I am wondering about the best way (in terms of performance) to model data sources in Neo4j.
Consider the following scenario: We are joining different datasets about the music domain in one graph. The data can range from different artists and styles to sales information. Important is to store the source of this information. E.g. do we have the data from a public source like DBpedia or some other private sources. To be able to run queries only on certain datasets we have to include the source to each Node (and in the optimal way to each Relation). Of course one Node or Relation could have multiple sources.
There are three straight forward solutions:
Add a source property to each Node and Relation; index this property and use it in a cypher query. E.g.:
MATCH(n:Artist) WHERE n.source='DBpedia' return n
Add the source as Label to each Node and a Type to each Relation (can we have multiple types on one Relation?). E.g.:
CREATE (n:Artist:DBpediaSource:CustomerSource)
Create a separate Node for each Source and link all other Nodes to the corresponding Source Node. E.g.:
MATCH (n:Artist)-[:HASSOURCE]-(:DBpediaSource) return n
Of course for those examples the solution does not matter in terms of performance. However using the source in more complex queries and on a bigger graph (lets say with a few million Nodes and Relations) the way we model this challenge will have a significant influence on the performance.

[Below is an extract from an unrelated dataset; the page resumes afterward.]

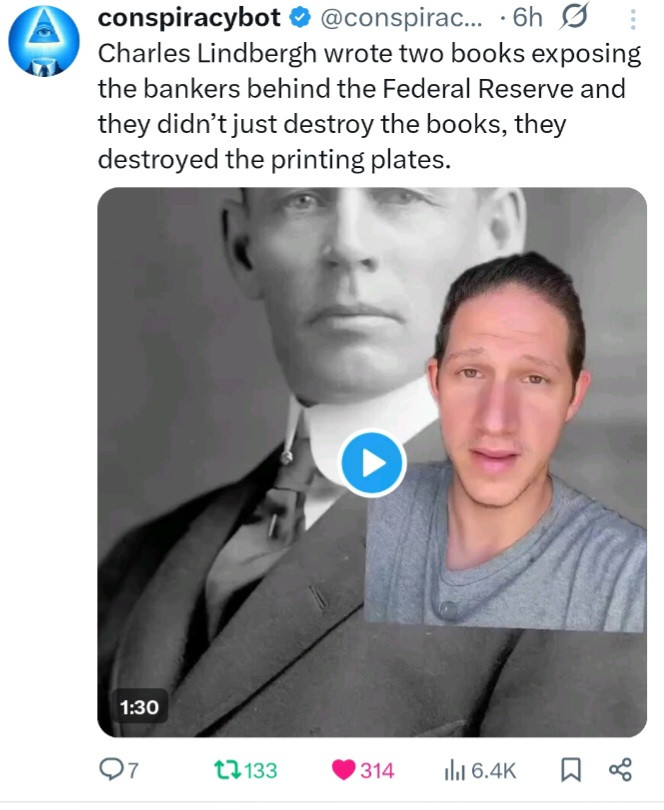Click the inset video of man in gray shirt
The height and width of the screenshot is (810, 664).
tap(505, 442)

One more complex example where the sources are also needed is the generation of a "sub graph". We want to extract all Nodes and Relations from one or multiple Sources and for example export this to a new Neo4j instance, or restrict some graph algorithms such as PageRang to this "sub graph" without creating a separate Neo4j instance.
Does anyone in the community has experience with such a case? What is the best way to model this in terms of performance? Are there maybe other solutions?
Thanks for your help.